First of all, I will be finishing the season, I make that promise. I no longer have any idea how long it will take, not because I predict it taking forever but because the past indicates that I am unpredictable. It’s sad as a blogger, because actually covering the thing your blog centers on is kind of the raison d’etre, y’know? And it sucks as a fan, because…God, I just miss this show so much. Seasons One and Two I was on the edge of my seat, week to week, upset as heck when life circumstances made me miss an episode because back then the CW website didn’t post new episodes for like four whole days or something, and those four days were like tug-in-my-heart torture before I could finally get to see all of the episodes that currently existed in the world for me to see. Season Three was more difficult, just because I no longer had steady internet or tv access. A few different times I’d be late. On one memorable (to me alone, obviously) occasion I was four episodes behind. And it was so awesome because I actually got to have instant gratification for all the twists and turns and got so much new narrative in one shot. Which was especially great because Season Three was programmed so weird you’d have like two months randomly put between two episodes and would lose track of all kinds of things.
But I digress. I’m really enjoying Season Four.
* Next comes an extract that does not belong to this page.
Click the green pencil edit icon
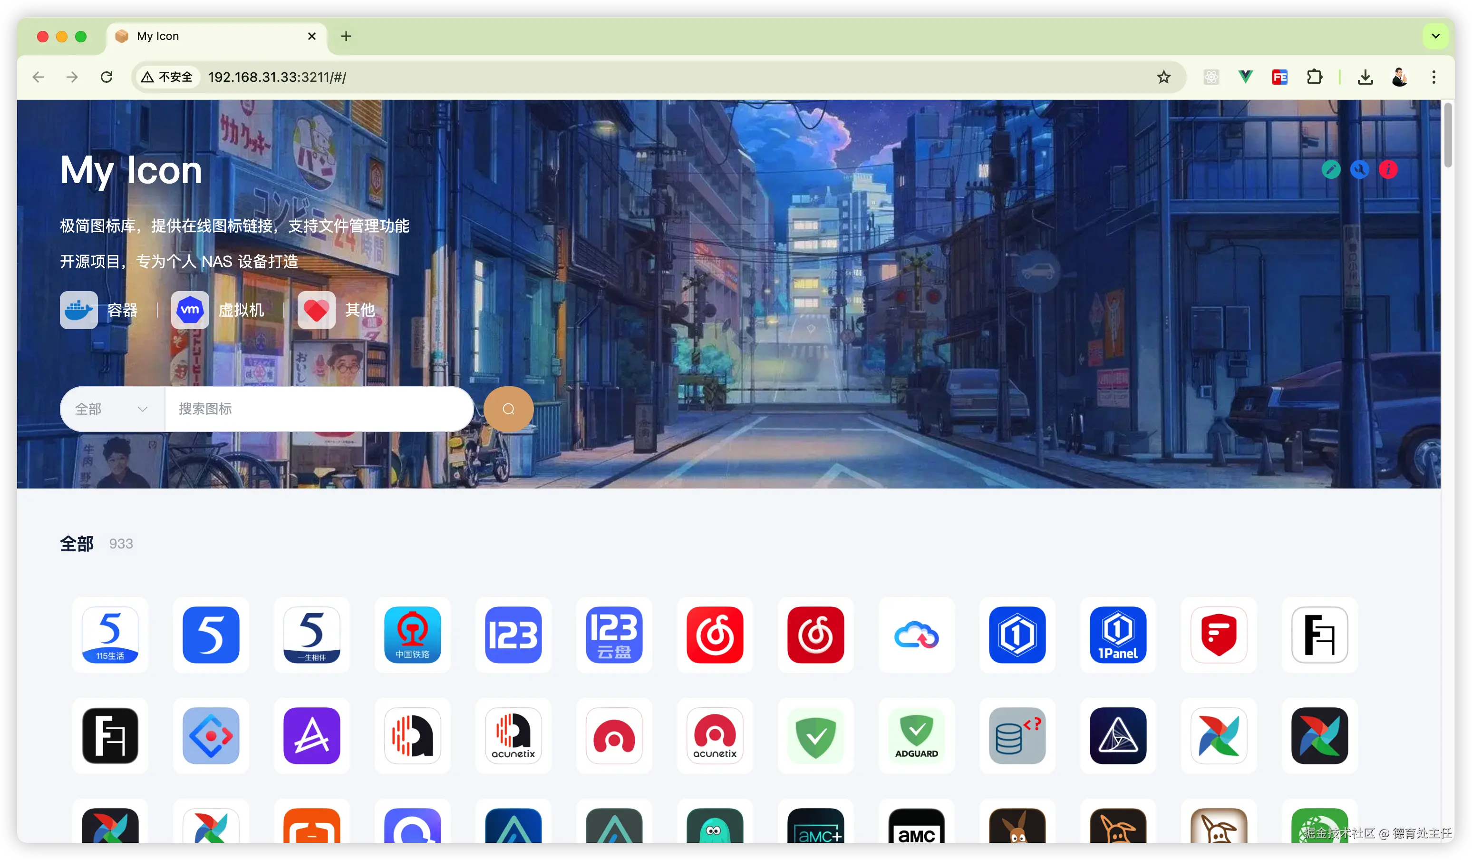The image size is (1472, 860). 1331,169
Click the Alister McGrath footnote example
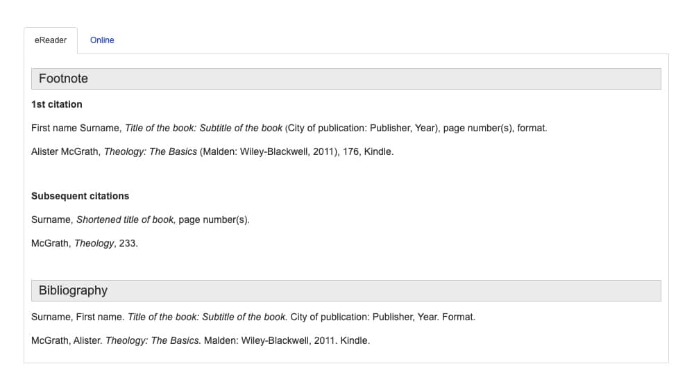 [212, 152]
I’m not enjoying the way that I’m covering it. I’m really enjoying writing the Reactions. I’m not enjoying the impact it has on my viewing schedule. At all. And there are lessons here for me. 1) don’t fall behind. I waited like a month behind everyone else to start, and I’ve been behind ever since. I just about caught up in January, but then I was behind again. I have to think if I started every week fresh it would be easier to just do the work involved and see the episode, but when there are like five episodes in front of you, it’s so much easier to just not do the work when it feels like you’ve barely chiseled away at the backlog at all. 2) have easy access to the episodes. This one is comparatively out of my hands for money reasons. I don’t have internet in my home. I have network television, but you can really only watch an episode during first airing if you’ve seen the ones leading up to it, and so if there’s a backlog it doesn’t matter if you have access to first airing (man that was mumbly, sorry). So every episode so far has required getting to a coffee shop, and one unbusy enough that the internet doesn’t buffer like crazy and suck every last bit of enjoyment out of it. And have the right kind of mental/emotional energy during business hours (and I’m a night owl, so, not so much), and so forth. I mean, this is a whiney problem and not the sole impediment, but , since I’m talking about lessons learned, one is that I seem to need things to be as easy on myself as I can get them. 3) don’t write Reactions. Obviously the best way to write Reactions. Let me clarify. I like writing them. I think they read well. But obviously they take way too much fricking time, and way back when I got the idea for them part of the point was to make things extemporaneous and convenient. And that just hasn’t been the case. I’m going to finish the season with my current format, but for Season Five I definitely need to switch to something else.
Anyway, I think this has been a pretty nifty Season, but so much time has passed between episodes and I’ve had to self-consciously monitor my reactions so much that I have felt fairly disconnected from it. So that needs to change. So like I said, I’ll finish Season Four, hopefully quickly but who knows, in the Reactions format because asymmetry can drive me crazy, and the next season will be all different.
Lastly, let me apologize for this post, which I can’t help but feel is a bit whiney. Whining that it’s so hard to make the time to capture my (natch) brilliant thoughts on a popular television show puts me uncomfortably in the realm of an oblivious first-worlder, and I get that. But it just seemed more important to give some word of explanation than continue my perpetual AFK-ness. In “real life” I have anxiety issues, and part of them do stem from my being overly ambitious in what I want to do, making it much harder for myself than it needs to be, and then being stressed as heck when it inevitably falls through or falls lackluster. So…anyway, learning curve here. If I can turn being an online-fan into unfun, stress-inducing work, I’m doing myself no favors. So again, sorry if it’s whiney, and thank you so much those of you who are putting up with me. I really want to be back in touch soon.
Best,
mfeyeview
P.S. It kills me that this post follows the blogiversary one.